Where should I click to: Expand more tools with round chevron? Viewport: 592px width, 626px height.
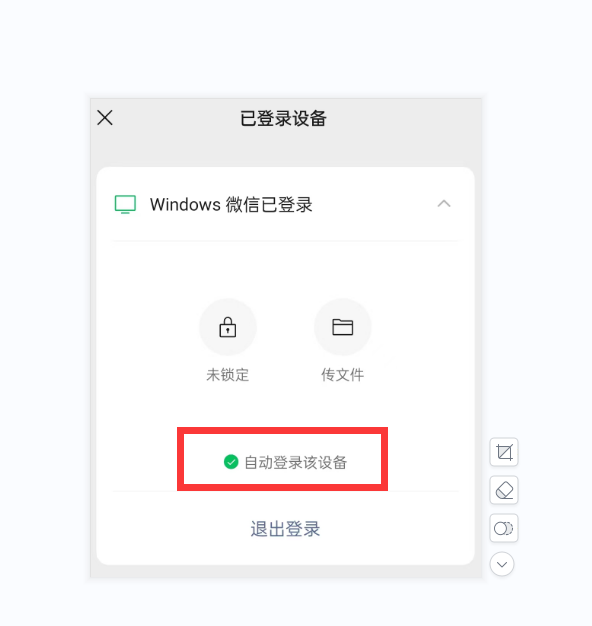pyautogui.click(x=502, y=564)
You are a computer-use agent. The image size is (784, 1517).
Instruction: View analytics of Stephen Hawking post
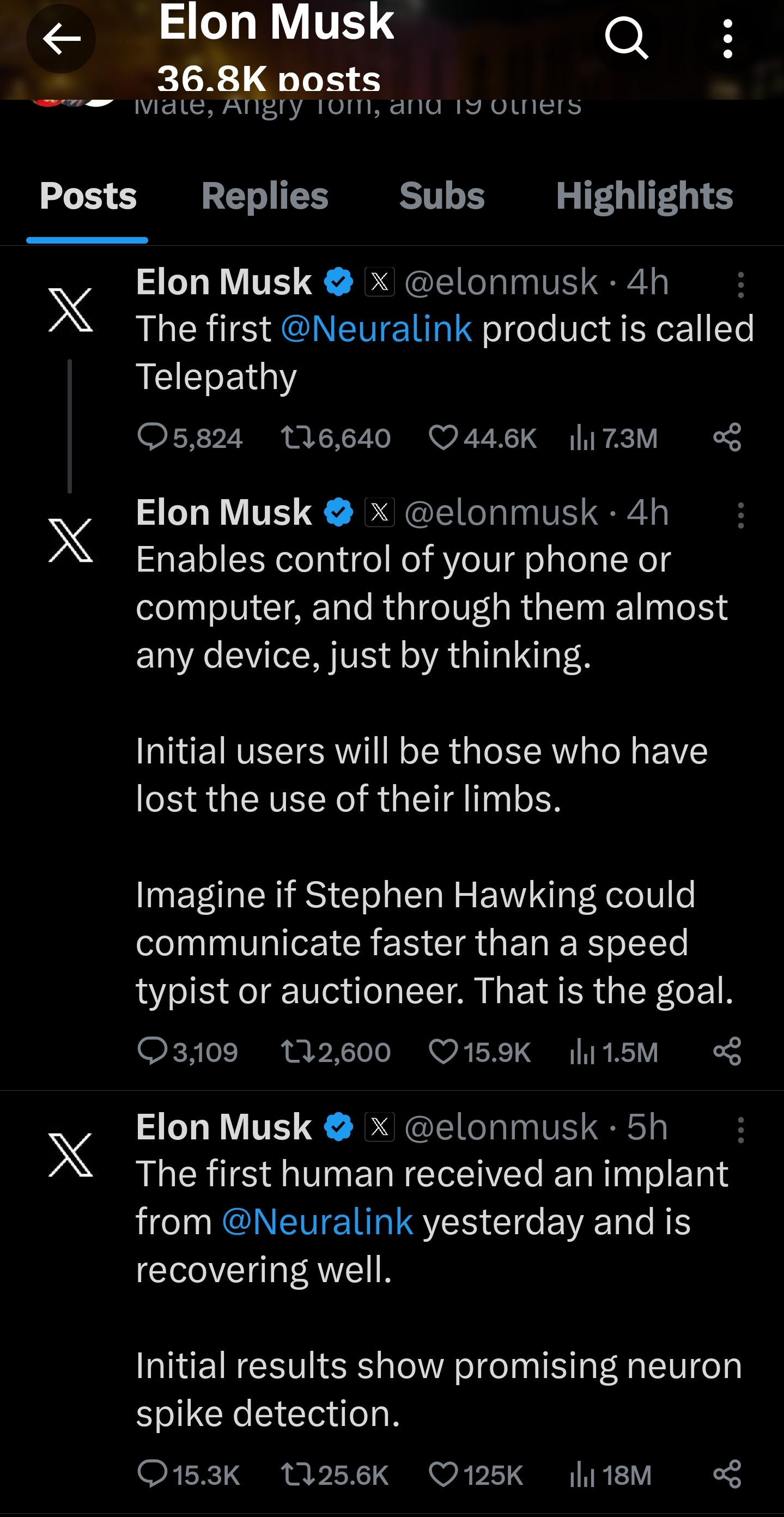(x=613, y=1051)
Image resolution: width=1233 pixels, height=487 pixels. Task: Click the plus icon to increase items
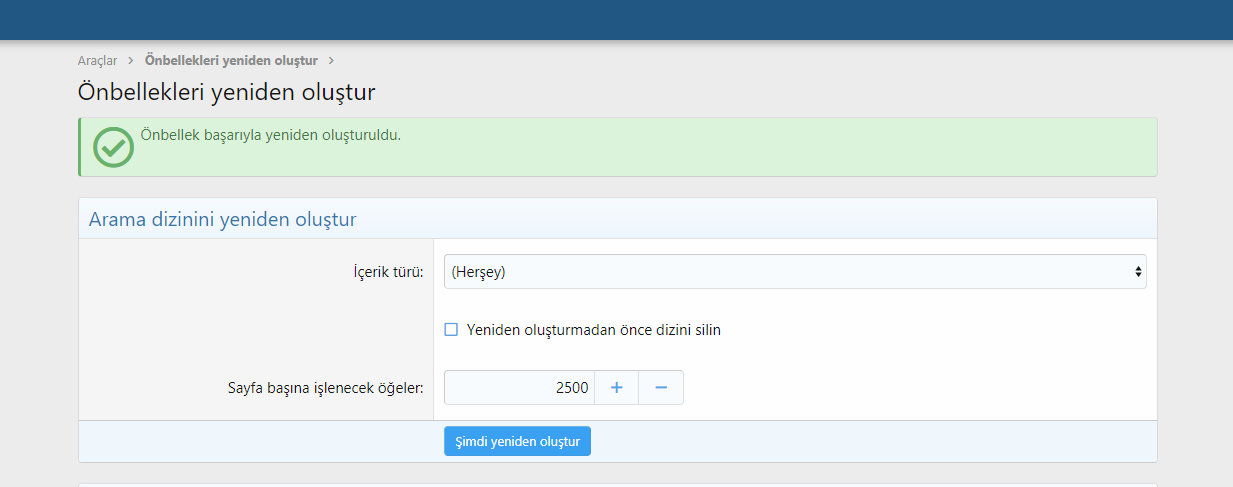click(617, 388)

---

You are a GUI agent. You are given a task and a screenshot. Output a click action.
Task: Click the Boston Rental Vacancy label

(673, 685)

==

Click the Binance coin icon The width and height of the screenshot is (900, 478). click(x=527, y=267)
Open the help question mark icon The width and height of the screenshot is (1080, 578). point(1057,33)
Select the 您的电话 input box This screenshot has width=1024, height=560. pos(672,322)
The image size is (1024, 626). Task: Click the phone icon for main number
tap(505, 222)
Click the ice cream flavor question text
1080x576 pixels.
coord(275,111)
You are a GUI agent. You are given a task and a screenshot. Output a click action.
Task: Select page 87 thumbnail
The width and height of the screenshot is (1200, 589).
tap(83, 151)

● Your instructions
Proceeding from the line containing "Open the help" through the line containing "Select the 您的电话", transcribe the lines above exactly, both end lines included.

● Solution for this task
Open the help question mark icon The width and height of the screenshot is (1080, 578). point(1057,33)
Select the 您的电话 input box This screenshot has width=1024, height=560. pos(672,322)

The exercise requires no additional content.